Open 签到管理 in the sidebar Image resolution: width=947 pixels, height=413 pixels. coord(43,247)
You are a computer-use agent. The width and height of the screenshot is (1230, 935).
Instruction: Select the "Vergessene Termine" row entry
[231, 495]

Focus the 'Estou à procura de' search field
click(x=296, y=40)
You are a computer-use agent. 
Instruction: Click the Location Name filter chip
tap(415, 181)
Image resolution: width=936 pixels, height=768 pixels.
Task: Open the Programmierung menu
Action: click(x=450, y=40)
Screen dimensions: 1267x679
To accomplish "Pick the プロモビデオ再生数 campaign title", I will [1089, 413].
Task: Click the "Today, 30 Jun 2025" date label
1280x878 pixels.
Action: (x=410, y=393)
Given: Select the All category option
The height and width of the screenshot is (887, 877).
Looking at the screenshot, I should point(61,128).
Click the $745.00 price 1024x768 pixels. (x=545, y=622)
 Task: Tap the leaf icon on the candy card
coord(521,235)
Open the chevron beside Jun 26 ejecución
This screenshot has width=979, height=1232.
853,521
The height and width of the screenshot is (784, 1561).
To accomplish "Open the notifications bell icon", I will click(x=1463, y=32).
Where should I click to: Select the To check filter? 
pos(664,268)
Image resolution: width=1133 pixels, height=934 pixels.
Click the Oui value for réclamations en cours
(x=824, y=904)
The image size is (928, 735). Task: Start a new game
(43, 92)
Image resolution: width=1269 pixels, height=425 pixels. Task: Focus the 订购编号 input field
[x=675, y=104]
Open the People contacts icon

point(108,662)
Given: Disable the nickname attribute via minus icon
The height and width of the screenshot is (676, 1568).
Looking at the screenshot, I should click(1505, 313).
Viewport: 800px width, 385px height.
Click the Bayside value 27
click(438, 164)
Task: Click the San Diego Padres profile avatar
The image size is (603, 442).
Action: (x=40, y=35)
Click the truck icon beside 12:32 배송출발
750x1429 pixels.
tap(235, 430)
───
Aim of the exercise: For the string "agent", return every line of the data where it appears.

Problem solution:
You are a computer-use agent. The width and height of the screenshot is (1230, 935).
You are a computer-use agent. 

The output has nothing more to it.